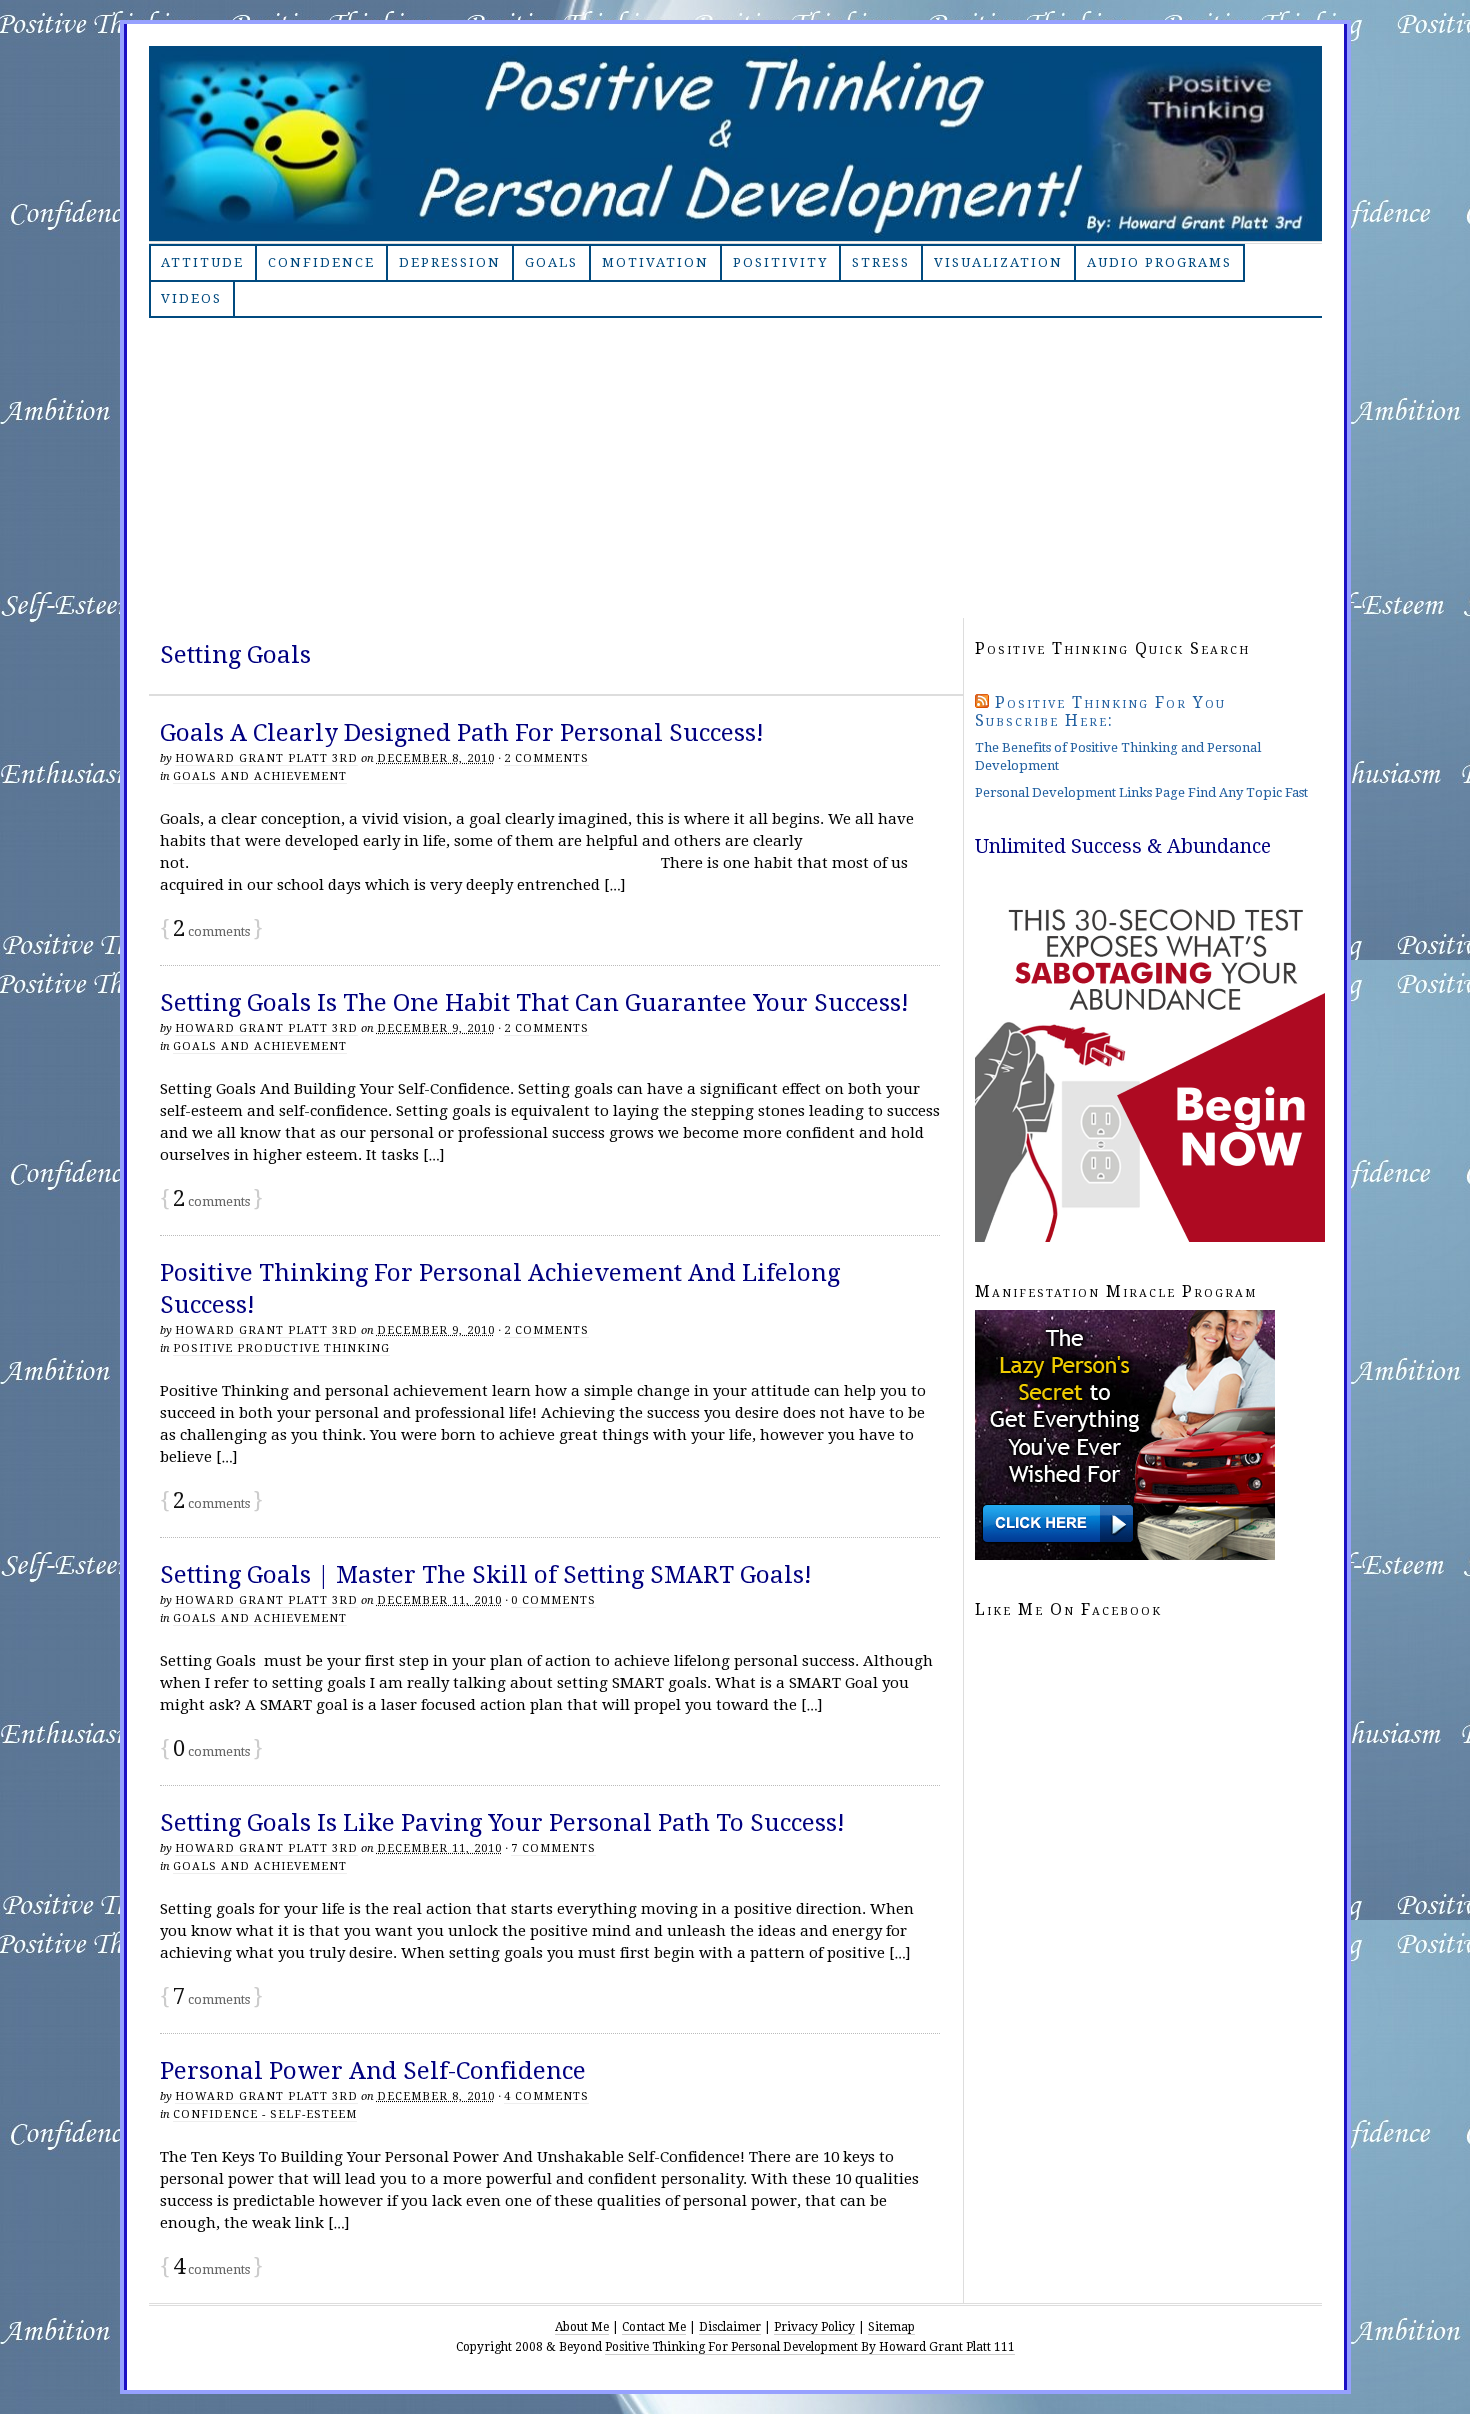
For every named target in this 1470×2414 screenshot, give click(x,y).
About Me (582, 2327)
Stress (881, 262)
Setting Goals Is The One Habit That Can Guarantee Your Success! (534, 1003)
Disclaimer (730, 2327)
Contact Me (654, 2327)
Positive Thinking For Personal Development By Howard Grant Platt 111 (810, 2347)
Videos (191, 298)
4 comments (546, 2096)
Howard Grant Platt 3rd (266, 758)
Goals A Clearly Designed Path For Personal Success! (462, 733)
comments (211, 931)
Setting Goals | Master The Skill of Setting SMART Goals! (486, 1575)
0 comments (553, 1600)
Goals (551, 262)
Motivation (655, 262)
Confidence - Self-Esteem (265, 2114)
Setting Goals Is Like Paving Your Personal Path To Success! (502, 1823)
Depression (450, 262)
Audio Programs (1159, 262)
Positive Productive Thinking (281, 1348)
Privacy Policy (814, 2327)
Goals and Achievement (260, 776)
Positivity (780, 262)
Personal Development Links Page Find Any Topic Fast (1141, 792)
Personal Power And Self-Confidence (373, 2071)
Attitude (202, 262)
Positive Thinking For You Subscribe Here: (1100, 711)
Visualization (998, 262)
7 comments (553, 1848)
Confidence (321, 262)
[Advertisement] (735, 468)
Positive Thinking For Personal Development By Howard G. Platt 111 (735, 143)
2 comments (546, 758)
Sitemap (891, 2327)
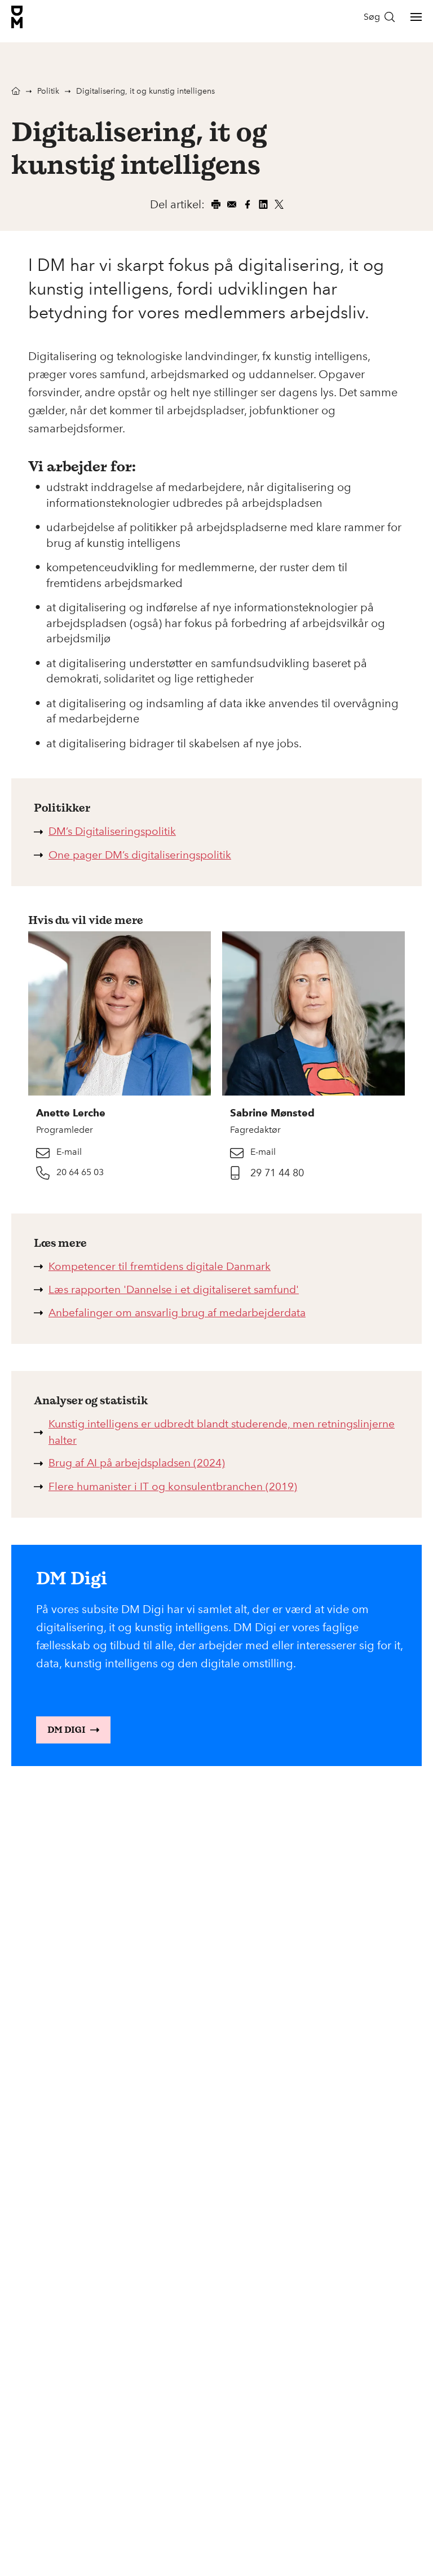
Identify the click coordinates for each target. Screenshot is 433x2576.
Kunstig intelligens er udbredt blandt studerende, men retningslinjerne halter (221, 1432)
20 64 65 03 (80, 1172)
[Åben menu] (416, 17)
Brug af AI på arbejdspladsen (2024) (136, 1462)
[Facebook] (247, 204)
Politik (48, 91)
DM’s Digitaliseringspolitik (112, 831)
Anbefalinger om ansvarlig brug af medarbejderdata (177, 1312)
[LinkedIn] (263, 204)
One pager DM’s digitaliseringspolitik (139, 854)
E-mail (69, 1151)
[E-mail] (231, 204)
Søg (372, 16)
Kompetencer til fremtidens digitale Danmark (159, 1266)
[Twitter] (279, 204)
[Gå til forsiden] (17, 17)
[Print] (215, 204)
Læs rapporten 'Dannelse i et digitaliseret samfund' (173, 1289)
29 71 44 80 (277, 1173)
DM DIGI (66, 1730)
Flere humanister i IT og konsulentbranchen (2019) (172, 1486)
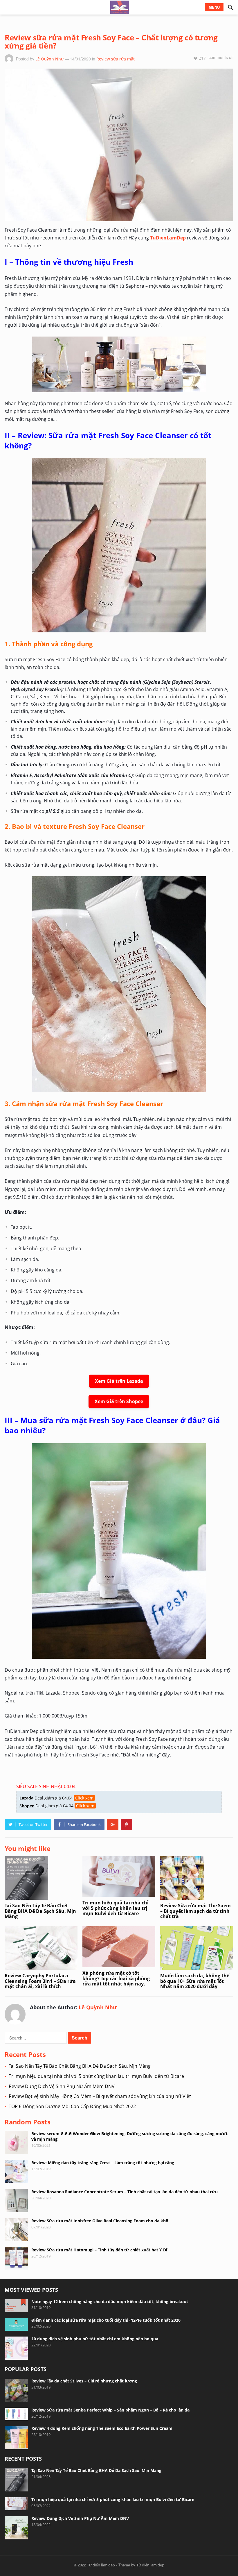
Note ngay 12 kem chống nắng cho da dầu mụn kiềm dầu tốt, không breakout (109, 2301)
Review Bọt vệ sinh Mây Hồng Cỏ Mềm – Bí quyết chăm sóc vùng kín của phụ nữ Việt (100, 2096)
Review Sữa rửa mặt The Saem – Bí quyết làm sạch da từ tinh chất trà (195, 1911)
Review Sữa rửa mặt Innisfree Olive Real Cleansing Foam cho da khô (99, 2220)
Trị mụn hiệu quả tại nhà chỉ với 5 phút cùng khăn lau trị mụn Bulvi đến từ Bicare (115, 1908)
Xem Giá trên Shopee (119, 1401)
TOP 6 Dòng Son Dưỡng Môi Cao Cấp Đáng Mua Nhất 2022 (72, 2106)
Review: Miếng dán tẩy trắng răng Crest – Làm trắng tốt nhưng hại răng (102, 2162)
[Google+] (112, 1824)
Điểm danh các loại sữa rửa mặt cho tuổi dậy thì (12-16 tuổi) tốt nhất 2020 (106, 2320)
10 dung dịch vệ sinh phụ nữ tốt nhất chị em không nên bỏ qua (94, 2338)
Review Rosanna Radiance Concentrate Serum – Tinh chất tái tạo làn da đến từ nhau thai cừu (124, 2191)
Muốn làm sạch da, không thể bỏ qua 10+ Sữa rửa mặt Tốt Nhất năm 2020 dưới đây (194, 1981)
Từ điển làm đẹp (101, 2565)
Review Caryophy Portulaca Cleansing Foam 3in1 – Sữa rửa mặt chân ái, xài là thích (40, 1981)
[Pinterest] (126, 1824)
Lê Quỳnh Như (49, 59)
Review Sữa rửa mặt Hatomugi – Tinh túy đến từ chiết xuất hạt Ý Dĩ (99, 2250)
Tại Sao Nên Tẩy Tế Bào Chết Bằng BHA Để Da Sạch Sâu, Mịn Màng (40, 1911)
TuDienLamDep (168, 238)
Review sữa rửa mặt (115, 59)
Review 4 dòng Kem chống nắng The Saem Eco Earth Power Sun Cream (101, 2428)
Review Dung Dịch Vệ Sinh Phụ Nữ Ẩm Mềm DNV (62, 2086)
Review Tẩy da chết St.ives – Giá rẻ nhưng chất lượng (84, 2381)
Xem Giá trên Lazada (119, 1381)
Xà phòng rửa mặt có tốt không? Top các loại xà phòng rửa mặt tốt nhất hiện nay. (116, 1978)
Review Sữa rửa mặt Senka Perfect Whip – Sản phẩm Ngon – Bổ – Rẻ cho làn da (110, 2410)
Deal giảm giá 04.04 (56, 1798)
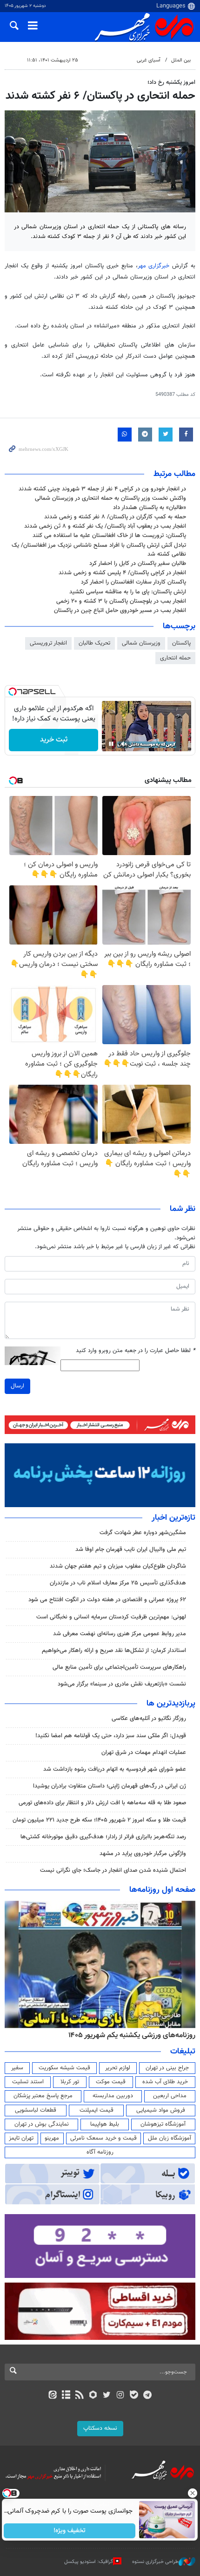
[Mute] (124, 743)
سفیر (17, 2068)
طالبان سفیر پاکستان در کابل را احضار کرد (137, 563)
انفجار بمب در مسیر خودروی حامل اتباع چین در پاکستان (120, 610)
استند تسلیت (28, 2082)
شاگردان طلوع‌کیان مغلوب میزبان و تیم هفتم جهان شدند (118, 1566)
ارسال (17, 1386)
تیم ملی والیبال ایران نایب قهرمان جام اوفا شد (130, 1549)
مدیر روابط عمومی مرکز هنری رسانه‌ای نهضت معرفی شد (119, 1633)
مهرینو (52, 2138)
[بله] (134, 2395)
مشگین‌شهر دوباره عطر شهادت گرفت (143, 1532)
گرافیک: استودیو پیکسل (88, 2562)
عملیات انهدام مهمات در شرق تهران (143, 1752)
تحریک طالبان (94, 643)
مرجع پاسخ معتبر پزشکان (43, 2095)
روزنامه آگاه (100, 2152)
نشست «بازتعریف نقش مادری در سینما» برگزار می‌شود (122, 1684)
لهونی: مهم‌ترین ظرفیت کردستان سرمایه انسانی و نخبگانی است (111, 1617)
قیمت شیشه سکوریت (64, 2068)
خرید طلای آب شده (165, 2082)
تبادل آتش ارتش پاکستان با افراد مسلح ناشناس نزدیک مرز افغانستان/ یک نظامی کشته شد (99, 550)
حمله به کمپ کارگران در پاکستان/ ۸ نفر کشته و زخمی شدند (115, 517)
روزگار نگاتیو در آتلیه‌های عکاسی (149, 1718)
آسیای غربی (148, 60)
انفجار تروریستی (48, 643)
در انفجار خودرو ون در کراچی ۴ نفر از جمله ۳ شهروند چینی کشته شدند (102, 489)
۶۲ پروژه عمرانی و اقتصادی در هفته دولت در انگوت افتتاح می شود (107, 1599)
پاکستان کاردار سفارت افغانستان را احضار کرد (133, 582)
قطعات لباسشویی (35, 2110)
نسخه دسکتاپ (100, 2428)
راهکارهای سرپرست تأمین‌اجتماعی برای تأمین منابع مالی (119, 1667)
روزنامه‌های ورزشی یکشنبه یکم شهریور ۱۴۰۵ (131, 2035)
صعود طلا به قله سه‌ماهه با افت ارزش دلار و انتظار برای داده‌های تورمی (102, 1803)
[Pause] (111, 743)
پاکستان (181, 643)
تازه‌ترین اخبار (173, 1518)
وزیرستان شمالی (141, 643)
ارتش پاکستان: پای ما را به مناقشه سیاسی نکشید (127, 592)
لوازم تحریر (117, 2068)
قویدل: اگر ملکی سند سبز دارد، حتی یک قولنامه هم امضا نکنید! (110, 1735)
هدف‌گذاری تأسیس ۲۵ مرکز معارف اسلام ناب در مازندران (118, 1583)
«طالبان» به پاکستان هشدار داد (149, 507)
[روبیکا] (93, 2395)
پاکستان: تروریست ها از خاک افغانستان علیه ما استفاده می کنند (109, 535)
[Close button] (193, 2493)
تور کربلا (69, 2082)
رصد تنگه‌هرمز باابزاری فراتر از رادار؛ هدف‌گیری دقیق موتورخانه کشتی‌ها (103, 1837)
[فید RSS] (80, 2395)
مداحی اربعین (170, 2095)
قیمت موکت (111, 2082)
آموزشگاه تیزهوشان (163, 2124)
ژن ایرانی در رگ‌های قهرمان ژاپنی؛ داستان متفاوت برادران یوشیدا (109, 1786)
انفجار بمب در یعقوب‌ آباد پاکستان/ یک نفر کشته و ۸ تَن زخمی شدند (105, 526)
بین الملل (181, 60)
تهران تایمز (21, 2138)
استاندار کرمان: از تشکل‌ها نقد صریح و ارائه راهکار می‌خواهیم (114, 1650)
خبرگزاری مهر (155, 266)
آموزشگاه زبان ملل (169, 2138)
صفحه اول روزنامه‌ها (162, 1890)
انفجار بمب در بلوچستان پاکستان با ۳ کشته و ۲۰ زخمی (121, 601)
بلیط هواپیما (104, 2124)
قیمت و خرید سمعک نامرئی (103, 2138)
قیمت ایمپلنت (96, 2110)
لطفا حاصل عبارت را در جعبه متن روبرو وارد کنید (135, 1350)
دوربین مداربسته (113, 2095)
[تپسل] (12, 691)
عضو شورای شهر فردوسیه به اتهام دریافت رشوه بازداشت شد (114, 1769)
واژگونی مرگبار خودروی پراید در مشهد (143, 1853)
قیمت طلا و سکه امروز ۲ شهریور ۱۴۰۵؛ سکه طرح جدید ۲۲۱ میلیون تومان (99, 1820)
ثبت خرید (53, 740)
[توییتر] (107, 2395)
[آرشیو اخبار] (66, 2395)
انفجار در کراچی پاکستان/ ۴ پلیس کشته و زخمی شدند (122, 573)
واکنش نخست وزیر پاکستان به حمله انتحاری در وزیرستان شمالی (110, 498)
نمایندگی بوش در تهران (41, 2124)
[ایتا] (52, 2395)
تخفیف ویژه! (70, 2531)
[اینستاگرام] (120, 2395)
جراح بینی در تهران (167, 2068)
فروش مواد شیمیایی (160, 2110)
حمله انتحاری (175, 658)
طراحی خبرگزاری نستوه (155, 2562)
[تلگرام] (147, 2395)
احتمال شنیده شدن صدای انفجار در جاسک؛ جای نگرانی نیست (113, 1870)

Exercise details
Would you quote everything above from the line containing "می‌شود (122, 1684)" down to the line containing "حمله به کمپ"? Include both of those lines and nothing else.

Response for this exercise
نشست «بازتعریف نقش مادری در سینما» برگزار می‌شود (122, 1684)
لهونی: مهم‌ترین ظرفیت کردستان سرمایه انسانی و نخبگانی است (111, 1617)
قیمت شیشه سکوریت (64, 2068)
خرید طلای آب شده (165, 2082)
تبادل آتش ارتش پاکستان با افراد مسلح ناشناس نزدیک مرز افغانستان/ یک نظامی کشته شد (99, 550)
حمله به کمپ کارگران در پاکستان/ ۸ نفر کشته و زخمی شدند (115, 517)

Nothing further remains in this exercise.